Timothy raised himself up in his chair as he held out a hand. He
was a big man with a marked resemblance to his brother Richard. But what
was strength in Richard, in Timothy was weakness. The mouth was
irresolute, the chin very slightly receding, the eyes less deep-set.
Lines of peevish irritability showed on his forehead.
His invalid status was emphasised by the rug across his knees and a
positive pharmacopoeia of little bottles and boxes on a table at his
right hand.
"I mustn't exert myself," he said warningly. "Doctor's forbidden
it. Keeps telling me not to worry! Worry! If he'd had a murder in his
family he'd do a bit of worrying, I bet!
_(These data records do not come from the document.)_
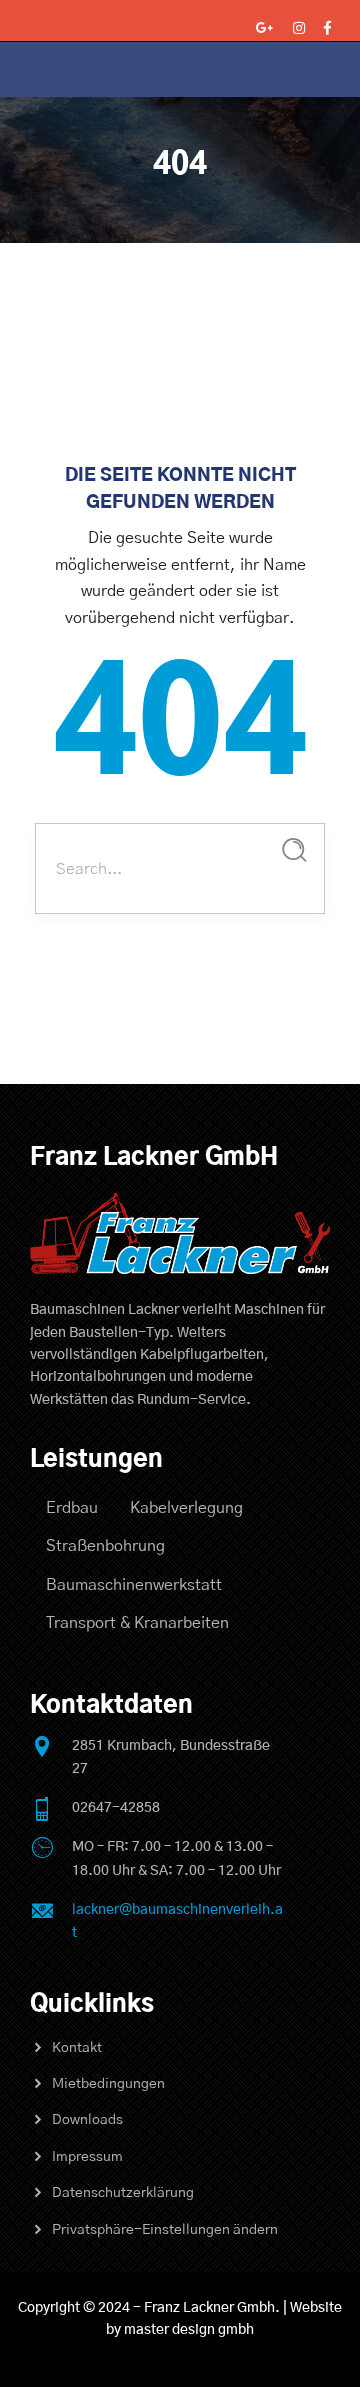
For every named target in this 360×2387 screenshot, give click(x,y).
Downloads (87, 2120)
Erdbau (72, 1508)
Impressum (87, 2157)
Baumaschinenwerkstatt (134, 1585)
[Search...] (294, 850)
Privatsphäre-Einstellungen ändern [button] (165, 2230)
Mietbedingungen (108, 2084)
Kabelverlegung (186, 1508)
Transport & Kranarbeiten (137, 1623)
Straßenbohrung (105, 1546)
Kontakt (77, 2048)
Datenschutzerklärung (123, 2193)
It's too much for a man - first
Richard's death - then hearing all about his funeral and his will -
what a will! - and on top of that poor little Cora killed with a
hatchet. Hatchet! Ugh! This country's full of gangsters nowadays - thugs
- left over from the war!
Going about killing defenceless women. Nobody's got the guts to put
these things down - to take a strong hand. What's the country coming
to, I'd like to know? What's the damned country coming to?"
Mr Entwhistle was familiar with this gambit. It was a question
almost invariably asked sooner or later by his clients for the last
twenty years and he had his routine for answering it. The non-committal
words he uttered could have been classified under the heading of
soothing noises.
"It all began with that damned Labour Government," said Timothy.